Partridge selected the name of the album after encountering a drawing of the former Nonsuch Palace in Surrey and, thinking that the archaic word "Nonsuch" meant "does not exist" rather than, as he later learned, "unique". Other proposed names for the album were Balloon, which Partridge thought was "a lovely, round word" which "evokes associations with related traveling", The Last Balloon Ride Home and Milkfloat.[43] Partridge said of the final title: "It is a very beautiful word, but also one of my favorite record companies, the American record company Nonesuch, which releases this old music I like a lot. I then discovered it was the most marvellous castle ever, covered with gold, sculptures and paints, it looked like a fairy tale's wedding cake.
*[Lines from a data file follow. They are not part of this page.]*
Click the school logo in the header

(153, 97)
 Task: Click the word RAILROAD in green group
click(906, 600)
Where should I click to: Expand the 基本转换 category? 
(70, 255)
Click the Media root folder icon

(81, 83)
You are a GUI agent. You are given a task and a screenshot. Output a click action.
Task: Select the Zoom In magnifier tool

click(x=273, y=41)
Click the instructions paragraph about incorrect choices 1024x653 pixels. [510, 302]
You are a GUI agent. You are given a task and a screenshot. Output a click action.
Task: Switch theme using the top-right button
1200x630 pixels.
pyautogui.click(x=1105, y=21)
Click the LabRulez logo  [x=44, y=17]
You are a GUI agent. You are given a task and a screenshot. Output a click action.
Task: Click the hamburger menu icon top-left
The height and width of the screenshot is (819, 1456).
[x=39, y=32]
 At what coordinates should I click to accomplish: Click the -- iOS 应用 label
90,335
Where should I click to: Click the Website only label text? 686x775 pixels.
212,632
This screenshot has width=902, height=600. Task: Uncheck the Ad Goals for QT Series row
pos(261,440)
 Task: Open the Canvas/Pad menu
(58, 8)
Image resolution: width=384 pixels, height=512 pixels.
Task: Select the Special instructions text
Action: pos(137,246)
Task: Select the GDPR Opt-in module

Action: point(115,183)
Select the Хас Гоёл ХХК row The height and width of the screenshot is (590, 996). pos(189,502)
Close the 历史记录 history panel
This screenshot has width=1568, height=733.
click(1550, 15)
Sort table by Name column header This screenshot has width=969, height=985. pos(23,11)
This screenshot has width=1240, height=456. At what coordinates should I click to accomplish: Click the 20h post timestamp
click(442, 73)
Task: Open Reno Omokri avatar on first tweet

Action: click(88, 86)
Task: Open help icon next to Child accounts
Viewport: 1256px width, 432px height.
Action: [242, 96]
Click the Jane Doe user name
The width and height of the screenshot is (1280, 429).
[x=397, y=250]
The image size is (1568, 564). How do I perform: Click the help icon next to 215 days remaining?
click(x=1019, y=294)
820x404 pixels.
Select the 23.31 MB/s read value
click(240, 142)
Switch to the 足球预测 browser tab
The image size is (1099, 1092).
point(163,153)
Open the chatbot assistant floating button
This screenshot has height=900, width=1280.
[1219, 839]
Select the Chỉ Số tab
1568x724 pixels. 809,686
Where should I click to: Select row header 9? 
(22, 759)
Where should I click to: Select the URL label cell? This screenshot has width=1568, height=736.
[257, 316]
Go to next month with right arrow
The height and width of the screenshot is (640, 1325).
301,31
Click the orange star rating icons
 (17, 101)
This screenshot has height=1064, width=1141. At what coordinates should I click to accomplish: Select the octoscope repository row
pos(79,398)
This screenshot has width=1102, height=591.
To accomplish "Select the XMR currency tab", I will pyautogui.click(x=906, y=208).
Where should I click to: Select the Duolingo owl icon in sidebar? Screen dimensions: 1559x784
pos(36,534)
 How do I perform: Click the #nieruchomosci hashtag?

It was built by that tyrant, Henry VIII, who razed a village for it. The edifice quickly disappeared, it exists only on two second-rate drawings."[3] He felt the album title was a good way to sum up the otherwise disparate content of the album and present them as an entirety, explaining to one interviewer how he picked the title:

"Its usually words and phrases [that he uses as album titles] that get stuck in my head like some sort of fish hook that I can't get out, and with a mind to finding some kind of ribbon that would tie up any given bouquet of disparate songs which makes up an album, because they're all totally disparate blooms. You got roses in there, you got nettles, you got common daisies, you got the most exotic orchids, and how the hell do you wrap them all up and present them so that people are going to be able to accept it as a whole thing? So its finding that piece of ribbon and finding that piece of cellophane. What type of ribbon and cellophane you use to wrap all these things up."[4]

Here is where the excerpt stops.